If, then, you want to maintain that we only have structural knowledge, then you’ll be obliged to give the explication of ‘special’ in terms of structure. That is, you’ll have to give some relation that characterizes what is ‘special’. But then, the problem just iterates.

As for the groups, what you have structure-wise is a set of elements and a relation modeling the group operation. As you say, the abstract set of elements supports the structure of both groups. So, the question is: using only structural knowledge, how do you pick out one of those relations, and not the other?

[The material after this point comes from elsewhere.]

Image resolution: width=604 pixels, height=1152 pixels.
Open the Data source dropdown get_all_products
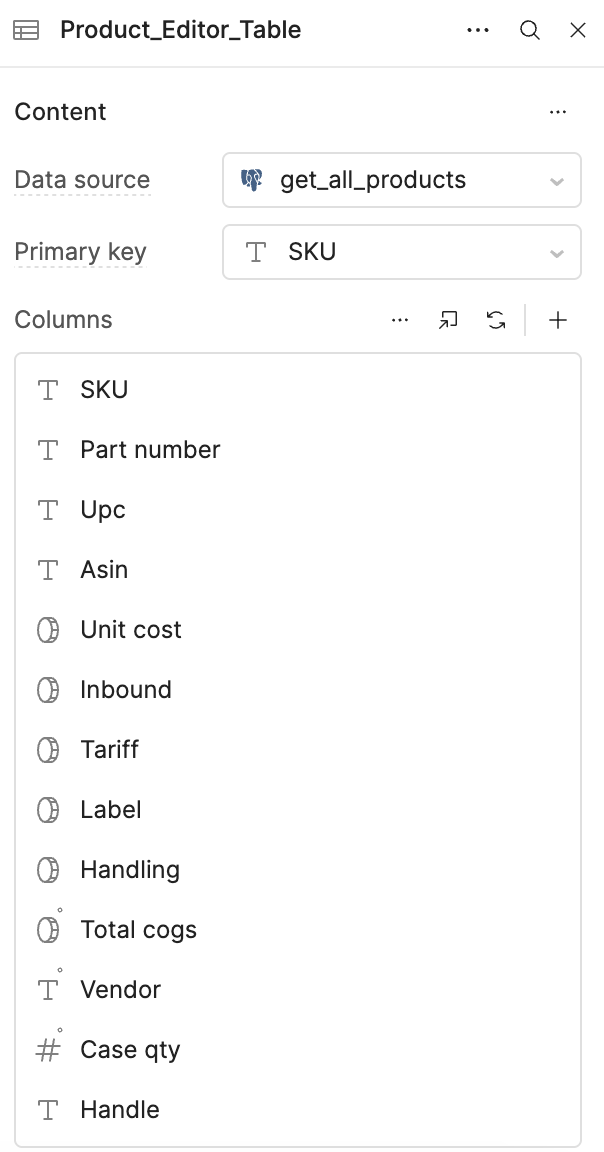pyautogui.click(x=402, y=180)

To put this back into a language context: Some folks have asked whether, given only a dictionary of some language written in that language, it’d be possible to learn that language. Of course, it would be very difficult… but we would still be able to learn at least something. For instance, an alien perusing an English dictionary would still be able to notice that the word “the” appears in many different definitions, but the word “xylophone” appears in very few definitions, and thus conclude that the string “the” represents a much more common word in English, possibly even one that represents a special grammatical role. We would, in other words, be able to determine the number of words in English, but that wouldn’t be all we could determine: There would also be some level of structure that we could discern. I don’t know if it would be possible to determine all of the structure, sufficient to be able to translate that language, but we could certainly determine some.

I suppose the test would be to train an AI like this, on a dataset that contains ordinary text in most languages, but with one language represented in the training data only in the form of an extensive dictionary written in that language (of course, for ease of the researchers, that one dictionary-only language would have to be one that’s known to scholars). If the resulting AI were able to translate between that dictionary-only language and others, we would know that a dictionary is enough to learn a language from (at least, given known commonalities between all human languages: It might not be enough for a true alien to decipher).

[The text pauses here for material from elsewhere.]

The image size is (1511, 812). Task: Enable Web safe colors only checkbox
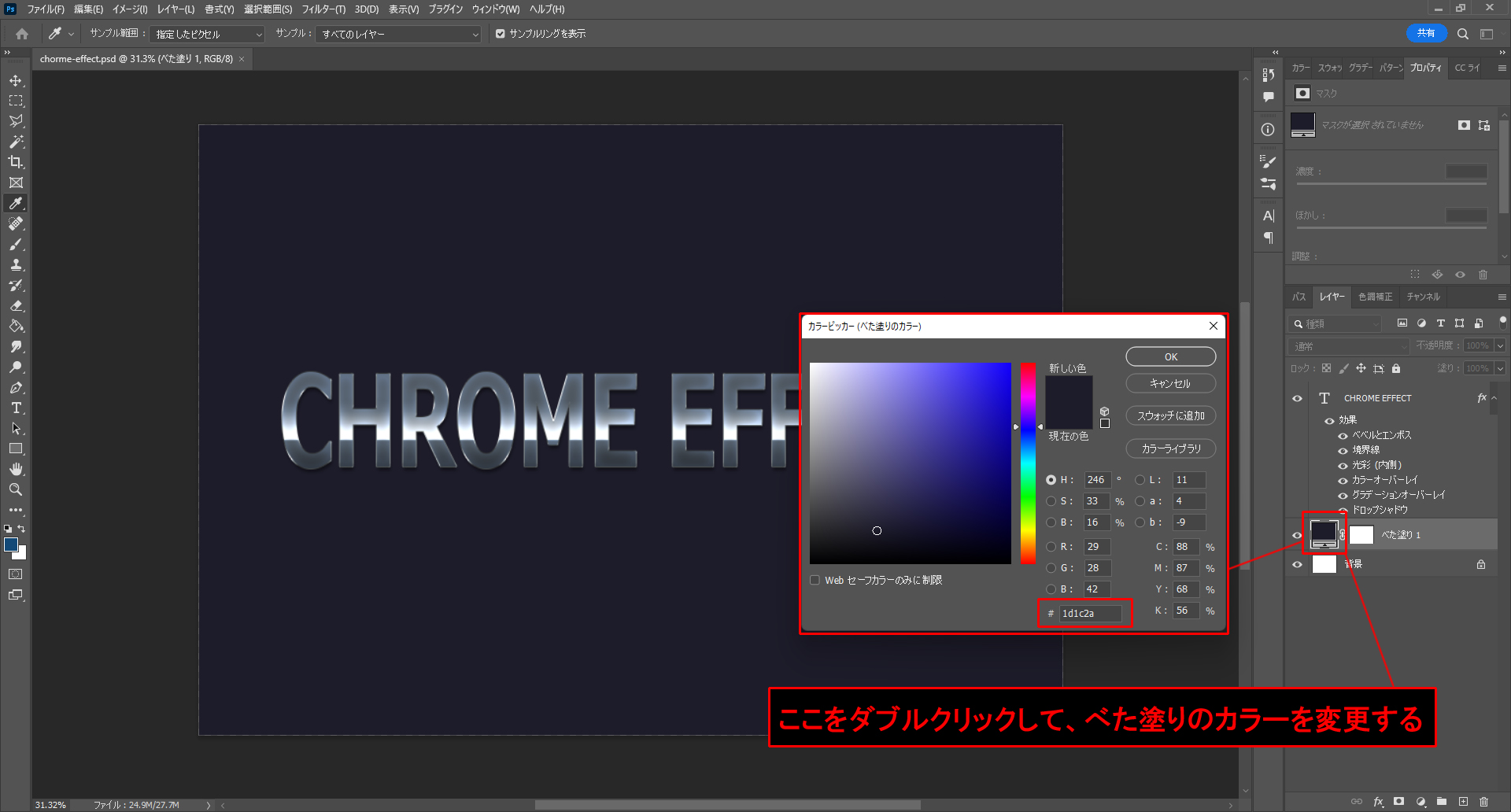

The conclusion is false because the premise is a misleading straw man. You’ve taken my claim that relevant behaviours (such as responses to questions) are the ONLY way to assess understanding of some specific issue, and distorted it into a claim that ALL behaviours must reflect that specific understanding, which is a claim that no one has ever made. Let me be as clear as possible on this – your couch example fails because sitting on a couch like a dummy is not an informative behaviour. But the two people’s understanding of the movie can be assessed behaviourally by asking them appropriate questions about it. It’s not necessary to probe their brains to examine changes to their neural structure to see if they’ve understood the movie.

Of course! I’ve never claimed otherwise. Indeed, one of the important corollaries of my contention that abstract qualities like intelligence or understanding can only be assessed behaviourally is precisely the fact that different implementations of cognitive mechanisms (e.g. human vs machine) can produce exactly the same behaviours. Thus the manner in which they were achieved is irrelevant to assessing whether or not they exist – which was precisely Minsky’s point, and is probably the fourth or fifth time I’m repeating this.